- McVeagh in 2021
- Born: 6 September, 1926 Ipoh, Malaysia
- Died: 2 July 2025
- Education: Malvern College, Royal College of Music
- Occupation: biographer

= Diana McVeagh =

British author on classical music (1926–2025)

Diana Mary McVeagh (6 September 1926 – 2 July 2025) was a British author and classical music scholar.

==Life and career==
McVeagh was born on 6 September 1926 in Ipoh, Malaysia. Her father John McVeagh was managing a rubber plantation. Her mother Margaret was a singer who had studied with Harry Plunket Greene at the Royal College of Music.

Returning to the UK at the age of five, McVeagh was educated at Malvern College before studying at the Royal College of Music from 1944. While there she took lessons from Frank Howes, then music critic at The Times. She was assistant editor with Andrew Porter at The Musical Times, a contributor to The Listener, and served on the editorial board of the New Grove Dictionary of Music and Musicians.

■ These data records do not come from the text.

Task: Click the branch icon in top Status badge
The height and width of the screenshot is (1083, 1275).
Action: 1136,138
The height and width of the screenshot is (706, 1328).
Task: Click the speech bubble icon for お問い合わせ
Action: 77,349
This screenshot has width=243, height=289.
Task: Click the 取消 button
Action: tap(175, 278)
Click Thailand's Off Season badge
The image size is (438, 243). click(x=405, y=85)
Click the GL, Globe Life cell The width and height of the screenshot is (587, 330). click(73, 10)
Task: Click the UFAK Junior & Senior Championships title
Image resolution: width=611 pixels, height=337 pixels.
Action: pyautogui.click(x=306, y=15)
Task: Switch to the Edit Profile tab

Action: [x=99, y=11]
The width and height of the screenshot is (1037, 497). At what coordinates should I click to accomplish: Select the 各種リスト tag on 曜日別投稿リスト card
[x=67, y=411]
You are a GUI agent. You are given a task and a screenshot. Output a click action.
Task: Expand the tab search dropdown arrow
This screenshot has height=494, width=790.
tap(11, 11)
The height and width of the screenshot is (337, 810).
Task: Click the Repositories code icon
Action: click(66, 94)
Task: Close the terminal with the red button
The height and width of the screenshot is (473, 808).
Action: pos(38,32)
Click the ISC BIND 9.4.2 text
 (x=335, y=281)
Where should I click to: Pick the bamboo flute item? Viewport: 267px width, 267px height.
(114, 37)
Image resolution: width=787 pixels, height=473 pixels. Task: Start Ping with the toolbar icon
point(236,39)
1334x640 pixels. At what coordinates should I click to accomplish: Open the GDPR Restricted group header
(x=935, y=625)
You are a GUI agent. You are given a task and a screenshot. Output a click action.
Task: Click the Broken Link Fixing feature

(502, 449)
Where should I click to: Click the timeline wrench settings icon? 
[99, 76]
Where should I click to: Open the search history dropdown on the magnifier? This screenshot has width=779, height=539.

McVeagh wrote a biography of Gerald Finzi, and edited a volume of Finzi's letters. She also wrote several books on Edward Elgar.

Since 2013, the North American British Music Studies Association has awarded a biennial Diana McVeagh Prize for Best Book on British Music.

McVeagh was married to the pathologist Bill Morley from 1950 until his death in 1994. McVeagh died on 2 July 2025, at the age of 98.

==Publications==
- Edward Elgar: His Life and Music (1955)
- Gerald Finzi: His Life and Music (2005)
- Elgar the Music Maker (2007)
- (as editor) Gerald Finzi’s Letters, 1915-1956 (2021)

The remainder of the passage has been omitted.